• [What you are asked to do] A word-for-word copy of the line containing "1920x1200 pixels." and every following line to the end of the data below is all the answer should hold.

• [Information supplied]
■ ■ ■ ■

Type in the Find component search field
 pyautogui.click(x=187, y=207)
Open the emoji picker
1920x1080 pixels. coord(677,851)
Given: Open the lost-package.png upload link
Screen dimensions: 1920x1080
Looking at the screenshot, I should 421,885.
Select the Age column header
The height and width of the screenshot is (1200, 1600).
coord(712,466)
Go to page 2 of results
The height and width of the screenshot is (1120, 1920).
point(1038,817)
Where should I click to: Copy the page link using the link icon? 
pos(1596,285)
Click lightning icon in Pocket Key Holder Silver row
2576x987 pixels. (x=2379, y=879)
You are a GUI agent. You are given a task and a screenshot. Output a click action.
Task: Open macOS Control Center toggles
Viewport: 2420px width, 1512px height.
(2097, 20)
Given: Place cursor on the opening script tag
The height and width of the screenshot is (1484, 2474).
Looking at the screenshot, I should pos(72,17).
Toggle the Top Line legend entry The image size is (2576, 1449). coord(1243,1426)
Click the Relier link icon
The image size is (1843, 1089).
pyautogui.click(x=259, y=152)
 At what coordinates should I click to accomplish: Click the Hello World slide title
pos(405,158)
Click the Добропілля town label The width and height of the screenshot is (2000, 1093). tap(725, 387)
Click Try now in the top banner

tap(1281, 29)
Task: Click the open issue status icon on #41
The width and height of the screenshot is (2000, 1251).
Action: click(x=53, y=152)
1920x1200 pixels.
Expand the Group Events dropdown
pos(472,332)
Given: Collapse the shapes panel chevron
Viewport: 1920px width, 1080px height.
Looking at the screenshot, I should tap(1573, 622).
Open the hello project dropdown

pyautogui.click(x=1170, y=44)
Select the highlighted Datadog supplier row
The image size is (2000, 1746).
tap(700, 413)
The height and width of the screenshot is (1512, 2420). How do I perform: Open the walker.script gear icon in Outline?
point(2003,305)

■ ■ ■ ■

• [Response area]
1920x1200 pixels.
Expand the Group Events dropdown
pos(472,332)
Given: Collapse the shapes panel chevron
Viewport: 1920px width, 1080px height.
Looking at the screenshot, I should tap(1573, 622).
Open the hello project dropdown

pyautogui.click(x=1170, y=44)
Select the highlighted Datadog supplier row
The image size is (2000, 1746).
tap(700, 413)
The height and width of the screenshot is (1512, 2420). How do I perform: Open the walker.script gear icon in Outline?
point(2003,305)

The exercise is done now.